* [Check your understanding]
a) In the meaningful use text below, rewrite the paragraph that begins "Many organizations are in the midst" as a short bulleted list that keeps its main facts.
b) List every acronym that appears in the meaningful use text below, giving each one once.

Many organizations are in the midst of a tremendous amount of work to meet meaningful use and qualify for the incentives.   Based on our conversations most organizations have not yet applied, and are not clear how the actual application process will work.  For example: Will they need supporting documentation? What kind of output is needed from the HIPAA Risk Analysis? I thought it would be useful to provide a high level walk through of what to expect when you actually go through the registration/attestation process.  If your organization hasn’t applied yet, this will give you a sense of what is going to be required when you do. We will look at the process for eligible hospitals, but the process is similar for eligible professionals.

  • Preparation:
    • Actually applying means that you have already done the hard work of meeting the meaningful use requirements. Most organizations are in the midst of this process right now. This includes:
    • Using certified EHR technology – The vendor needs to have gotten their EHR solution certified to meet meaningful use. The list of certified vendors/products is available here: http://onc-chpl.force.com/ehrcert
    • Configuring the chosen EHR technology to meet the meaningful use criteria and ensuring that the implementation adequately secures ePHI.

* [Data for review]
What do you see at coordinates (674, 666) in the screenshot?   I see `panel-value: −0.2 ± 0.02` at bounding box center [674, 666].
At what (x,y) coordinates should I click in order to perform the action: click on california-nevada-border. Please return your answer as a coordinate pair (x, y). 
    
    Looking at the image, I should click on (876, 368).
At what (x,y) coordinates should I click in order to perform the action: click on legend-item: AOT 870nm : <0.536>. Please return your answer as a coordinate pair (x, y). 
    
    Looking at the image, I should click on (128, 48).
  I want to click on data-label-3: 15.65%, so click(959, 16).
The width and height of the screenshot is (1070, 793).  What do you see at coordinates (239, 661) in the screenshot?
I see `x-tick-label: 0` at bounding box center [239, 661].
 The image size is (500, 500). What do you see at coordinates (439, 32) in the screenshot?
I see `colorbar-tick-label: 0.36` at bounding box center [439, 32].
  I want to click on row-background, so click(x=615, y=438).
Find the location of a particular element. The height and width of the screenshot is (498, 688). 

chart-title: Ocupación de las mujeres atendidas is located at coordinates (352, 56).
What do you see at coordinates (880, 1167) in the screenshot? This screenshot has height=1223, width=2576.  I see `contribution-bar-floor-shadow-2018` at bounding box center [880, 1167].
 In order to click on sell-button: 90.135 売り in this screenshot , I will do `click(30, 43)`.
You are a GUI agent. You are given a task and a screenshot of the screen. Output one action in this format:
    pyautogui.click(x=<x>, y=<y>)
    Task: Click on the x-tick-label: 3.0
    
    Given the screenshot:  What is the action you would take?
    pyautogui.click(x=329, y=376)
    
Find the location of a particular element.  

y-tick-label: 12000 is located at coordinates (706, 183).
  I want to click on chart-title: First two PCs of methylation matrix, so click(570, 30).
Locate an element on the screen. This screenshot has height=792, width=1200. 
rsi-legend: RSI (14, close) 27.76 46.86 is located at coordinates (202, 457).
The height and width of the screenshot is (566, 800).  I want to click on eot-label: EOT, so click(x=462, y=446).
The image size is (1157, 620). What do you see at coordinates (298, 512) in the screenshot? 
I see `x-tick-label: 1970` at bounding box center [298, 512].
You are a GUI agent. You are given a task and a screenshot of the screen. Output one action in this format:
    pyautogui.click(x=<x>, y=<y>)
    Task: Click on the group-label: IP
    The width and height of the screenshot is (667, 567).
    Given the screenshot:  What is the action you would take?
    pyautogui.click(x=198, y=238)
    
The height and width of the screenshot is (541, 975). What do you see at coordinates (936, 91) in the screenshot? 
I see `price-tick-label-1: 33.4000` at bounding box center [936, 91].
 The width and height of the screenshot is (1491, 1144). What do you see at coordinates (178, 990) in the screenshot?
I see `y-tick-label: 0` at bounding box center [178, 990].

* [Answers for the tasks]
a)
- Many organizations are working hard to meet meaningful use and qualify for the incentives.
- Most have not yet applied and are unsure how the application process will work, such as whether supporting documentation is needed or what output the HIPAA Risk Analysis must produce.
- This is a high-level walk through of the registration/attestation process, showing what will be required for those who have not yet applied.
- It covers the process for eligible hospitals, which is similar to the process for eligible professionals.

b)
- HIPAA
- EHR
- ePHI